# Top Five Restaurants of Each Cuisine

I created a map to visualize the positions of the top five restaurants of each cuisine. I was interested in seeing whether highly rated restaurants that serve the same cuisine were located near each other. My criteria for the top five restaurants were restaurants that had at least 50 reviews, and had the highest rating. If a tie-breaker was needed, the restaurant with more votes was chosen.

In [180]:
import pandas as pd

df = pd.read_csv('2020-XTern-DS.csv')

To find the top five restaurants, I would need to use the rating, number of votes, and number of reviews. I dropped any rows of data that didn't have data for these three categories. I then converted the types to float so that I could compare them. To make sure that the rating was a good representation of the number of votes, I limited the dataset to restaurants that had more than 50 reviews.

In [176]:
df['Rating'] = df['Rating'].astype(str) 

df = df[~df['Rating'].str.contains('-')]
df = df[~df['Rating'].str.contains('NEW')]
df = df[~df['Rating'].str.contains('Opening Soon')]
df['Rating'] = df['Rating'].astype(float) 


df = df[~df['Votes'].str.contains('-')]
df['Votes'] = df['Votes'].astype(float)

df = df[~df['Reviews'].str.contains('-')]
df['Reviews'] = df['Reviews'].astype(float)
df = df[df['Reviews'] > 50]

I looped through the dataset to create a dictionary with the cuisine as the key and the number of restaurants that serve that cuisine as the value. I appended all of the cuisines with 20 or less restaurants to a list so that I could remove them from the dataset. I was looking for the top five, and I didn't want any of the restaurants to be placed there by default. I felt that there needed to be more than 20 restaurants for a top five to be significant.

In [177]:
cuisine_count = {}

for row in df.itertuples():
    cuisines = row.Cuisines
    for cuisine in cuisines.split(", "):
        if cuisine in cuisine_count:
            cuisine_count[cuisine] += 1
        else:
            cuisine_count[cuisine] = 1

cuisine_low_count = []
for cuisine in cuisine_count:
    if cuisine_count[cuisine] <= 20:
        cuisine_low_count.append(cuisine)
        
for cuisine in cuisine_low_count:
    cuisine_count.pop(cuisine)


I created the map and then added markers to it. This was where I chose the top five restaurants by rating as well. If there were more than five restaurants chosen already, then the tie-breaker would be whichever restaurant had more votes. Each cuisine had a different color marker, so that the top five could be easily seen.

In [178]:
import folium

m = folium.Map(location = [39.553436, -85.589212], zoom_start = 10)

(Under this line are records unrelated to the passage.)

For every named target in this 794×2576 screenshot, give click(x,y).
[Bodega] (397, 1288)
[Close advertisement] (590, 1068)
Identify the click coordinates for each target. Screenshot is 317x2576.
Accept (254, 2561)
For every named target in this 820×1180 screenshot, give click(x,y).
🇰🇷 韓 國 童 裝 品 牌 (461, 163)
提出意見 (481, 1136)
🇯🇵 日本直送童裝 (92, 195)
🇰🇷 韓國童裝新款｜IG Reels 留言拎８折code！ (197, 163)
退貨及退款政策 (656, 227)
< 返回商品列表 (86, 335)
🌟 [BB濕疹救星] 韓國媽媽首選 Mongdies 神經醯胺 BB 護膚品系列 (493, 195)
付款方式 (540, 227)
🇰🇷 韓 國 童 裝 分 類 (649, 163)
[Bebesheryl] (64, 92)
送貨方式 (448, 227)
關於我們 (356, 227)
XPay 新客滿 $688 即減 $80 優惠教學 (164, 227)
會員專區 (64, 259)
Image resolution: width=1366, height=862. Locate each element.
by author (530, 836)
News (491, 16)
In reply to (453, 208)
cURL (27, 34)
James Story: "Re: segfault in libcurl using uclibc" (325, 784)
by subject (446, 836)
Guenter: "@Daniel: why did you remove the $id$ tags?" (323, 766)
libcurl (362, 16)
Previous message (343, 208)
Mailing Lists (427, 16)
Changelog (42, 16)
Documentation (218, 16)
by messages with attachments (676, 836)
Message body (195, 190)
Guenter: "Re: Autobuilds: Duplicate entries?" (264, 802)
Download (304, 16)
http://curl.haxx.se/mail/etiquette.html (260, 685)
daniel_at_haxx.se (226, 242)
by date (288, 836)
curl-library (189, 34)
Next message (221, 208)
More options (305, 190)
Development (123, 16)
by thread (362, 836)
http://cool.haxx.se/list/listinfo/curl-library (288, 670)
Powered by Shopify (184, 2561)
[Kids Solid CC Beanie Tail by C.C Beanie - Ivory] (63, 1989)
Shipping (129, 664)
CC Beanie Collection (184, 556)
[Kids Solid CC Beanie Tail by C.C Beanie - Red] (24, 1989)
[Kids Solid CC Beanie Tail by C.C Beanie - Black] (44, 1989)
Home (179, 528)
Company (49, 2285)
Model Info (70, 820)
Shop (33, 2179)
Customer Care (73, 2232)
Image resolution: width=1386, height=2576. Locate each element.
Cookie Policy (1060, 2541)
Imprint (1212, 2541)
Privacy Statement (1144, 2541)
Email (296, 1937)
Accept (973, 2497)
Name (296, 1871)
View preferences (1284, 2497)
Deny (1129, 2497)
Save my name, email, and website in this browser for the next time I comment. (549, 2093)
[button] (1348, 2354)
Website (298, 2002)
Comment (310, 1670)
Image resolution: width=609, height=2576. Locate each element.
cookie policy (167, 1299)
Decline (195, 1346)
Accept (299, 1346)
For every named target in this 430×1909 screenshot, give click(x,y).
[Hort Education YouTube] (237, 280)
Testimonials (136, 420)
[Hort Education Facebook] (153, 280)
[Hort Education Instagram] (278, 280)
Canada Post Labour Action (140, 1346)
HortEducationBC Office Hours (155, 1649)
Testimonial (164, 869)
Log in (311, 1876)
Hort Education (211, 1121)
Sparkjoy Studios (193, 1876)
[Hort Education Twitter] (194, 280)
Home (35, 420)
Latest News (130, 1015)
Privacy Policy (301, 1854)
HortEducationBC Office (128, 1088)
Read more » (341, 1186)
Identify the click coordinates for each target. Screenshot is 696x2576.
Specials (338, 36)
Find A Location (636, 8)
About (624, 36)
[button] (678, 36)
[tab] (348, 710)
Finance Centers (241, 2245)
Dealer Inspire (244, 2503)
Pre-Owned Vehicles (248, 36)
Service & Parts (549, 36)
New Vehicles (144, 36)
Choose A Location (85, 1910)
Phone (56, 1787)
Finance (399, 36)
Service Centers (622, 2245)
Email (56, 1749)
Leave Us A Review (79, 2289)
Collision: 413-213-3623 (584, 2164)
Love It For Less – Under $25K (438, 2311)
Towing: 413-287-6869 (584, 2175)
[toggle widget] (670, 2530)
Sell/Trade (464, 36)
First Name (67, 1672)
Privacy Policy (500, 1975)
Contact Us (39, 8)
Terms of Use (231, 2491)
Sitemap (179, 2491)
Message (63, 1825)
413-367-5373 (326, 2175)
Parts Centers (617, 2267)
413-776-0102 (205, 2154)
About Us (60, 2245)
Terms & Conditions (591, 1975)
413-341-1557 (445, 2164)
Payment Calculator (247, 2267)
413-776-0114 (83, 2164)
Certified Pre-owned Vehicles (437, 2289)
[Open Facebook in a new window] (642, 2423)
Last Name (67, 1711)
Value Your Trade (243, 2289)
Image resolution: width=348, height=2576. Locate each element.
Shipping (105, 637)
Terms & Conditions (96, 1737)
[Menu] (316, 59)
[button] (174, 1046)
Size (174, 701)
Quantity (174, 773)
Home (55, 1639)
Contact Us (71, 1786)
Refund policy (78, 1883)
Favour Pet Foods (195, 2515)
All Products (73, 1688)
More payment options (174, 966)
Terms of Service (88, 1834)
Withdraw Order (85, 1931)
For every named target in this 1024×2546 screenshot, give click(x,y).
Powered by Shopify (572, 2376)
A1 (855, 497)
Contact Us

colors = ['lightgray', 'blue', 'green', 'purple', 'orange', 'darkred', 'lightred', 'gray', 'darkblue', 'darkgreen', 'cadetblue', 'darkpurple', 'white', 'pink', 'lightblue', 'lightgreen', 'beige', 'black', 'red']
result_df = pd.DataFrame(columns = ['Restaurant', 'Latitude', 'Longitude', 'Cuisines', 'Average_Cost', 'Minimum_Order', 'Rating', 'Votes', 'Reviews', 'Cook_Time'])
color_index = -1
for cuisine in cuisine_count:
    df_cuisine = df[df['Cuisines'].str.contains(cuisine)]
    count = 0
    color_index += 1
    while count < 5:
        df_max = df_cuisine[df_cuisine['Rating'] == df_cuisine['Rating'].max()]
        result_df.append(df_max, ignore_index = True)
        count += len(df_max)
        if count > 5:
            x = count - 5
            for i in range(x):
                df_max = df_max[df_max['Votes'] != df_max['Votes'].min()]
        if color_index == 0:
            df_result = df_max
        else:
            df_result.append(df_max)
        for row in df_max.itertuples():
            rating = row.Rating
            latitude = row.Latitude
            longitude = row.Longitude
            restaurant = row.Restaurant
            folium.Marker(location=[latitude, longitude], icon=folium.Icon(color=colors[color_index]), popup=f'<i>Restaurant: {restaurant} \n Rating: {rating} \n Cuisine: {cuisine}</i>').add_to(m)
        df_cuisine = df_cuisine[df_cuisine['Rating'] != df_cuisine['Rating'].max()]


In [179]:
m

### Conclusion

I was expecting that the restaurants that are of the same cuisine would be spread apart from each other. Since the restaurants being represented have the highest rating for its cuisine, I predicted that they wouldn't be close to each other, otherwise there would be competition. From the map, I found this to be mostly true. I did find that Restaurant 18 and 7185, which are of the same cuisine pizza appear to be on the same block and also have the same rating. Besides these two points, I found that the top 5 restaurants of each cuisine appear to be fairly spaced out from each other.